Table 6.3 Classification of sites by signal strength and duration of signal

Very strong signal (r>0.20)

Site and climate variable

Signal duration in lag months

ANDta

1

LUQt

2,3,4,5,6,7

PALt

2,3,4

Signal (r=0.1 to 0.2)

Site and climate variable

Signal duration in lag months

ANDpb

3

BNZt

2,3,4

BNZp

1,2

CWTt

2

HBRt

7

HRFt

6.7

JRNt

4,5

JRNp

11

KBSt

0,1

NTLt

5,6,7,8

NTLp

7,8,910

SEVt

9,10,11

SEVp

0,2,3,4

VCRt

8

VCRp

2,3

No signal (r<0.1)

ARCt

ARCp

CDRt

CDRp

CWTp

HBRp

HRFp

KBSp

KNZt

KNZp

LUQp

SGSt

SGSp

NWTt

NWTp

a t represents temperature. b p represents precipitation.

Unless otherwise specified, I use the term ENSO in the subsequent discussion to refer to both of these extremes. Although there are a few exceptions, the results of the current study are consistent with the expected patterns of the geography of ENSO effects on the climate as illustrated in the Synthesis to this section.

Given these facts, it is appropriate to classify the LTER sites in terms of their ENSO responses into three categories (table 6.3). The first category consists of three data series (ANDt, LUQt, and PALt) that show a strong response (r > 0.2).
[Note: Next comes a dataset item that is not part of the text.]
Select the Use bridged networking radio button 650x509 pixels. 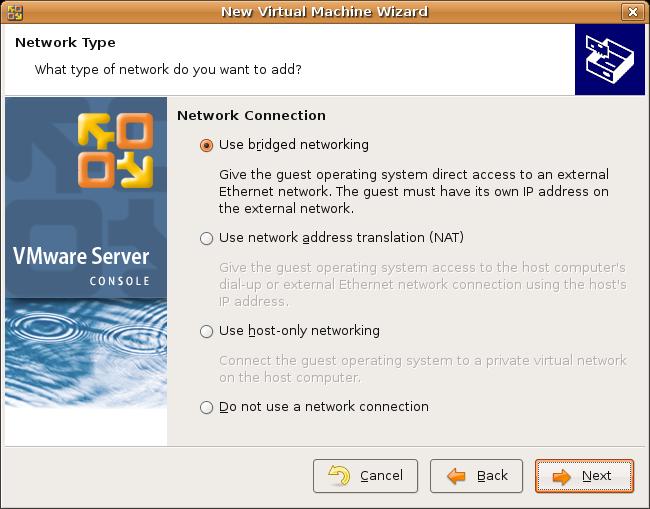tap(206, 145)
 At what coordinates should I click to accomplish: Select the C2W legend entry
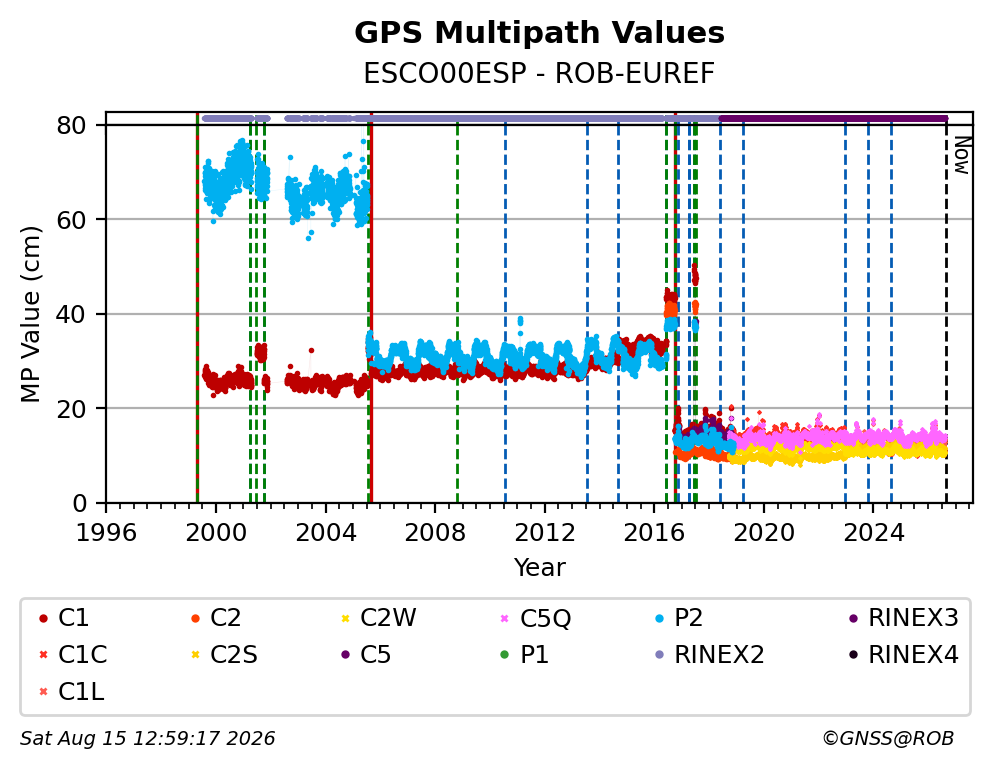pyautogui.click(x=379, y=618)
Here, and in the following, I use the abbreviation letters of the LTER sites (chapter 1, table 1.1) and a lowercase "t" or "p" to indicate temperature and precipitation, respectively. The second category consists of 15 data series that display a detectable signal (r = 0.1 to 0.2). The third category is where there is no signal according to the definition (r < 0.1). Some of the data series in this category do come close to the cutoff r value and might well have an ENSO signal by other definitions. The duration in months of the ENSO signal is also shown in table 6.3. In some data series the signal lasts for up to 6 months, whereas in other series the signal occurs only in a single month. The general types of patterns in the data are represented by the data series for PALt, SEVp, and ARCp. The ENSO signal at the Palmer site in the Antarctic is strong and actually lasts in some form for the whole 12 months. Although the analysis does not extend to longer periods, the signal may be found before the beginning and after the end of the 12 months considered here. The SEVp ENSO signal is the strongest in the second and third month after the extreme SOI value and then gradually decreases in strength, becoming insignificant after the seventh month. The ARCp series is an example of a data series with no ENSO signal.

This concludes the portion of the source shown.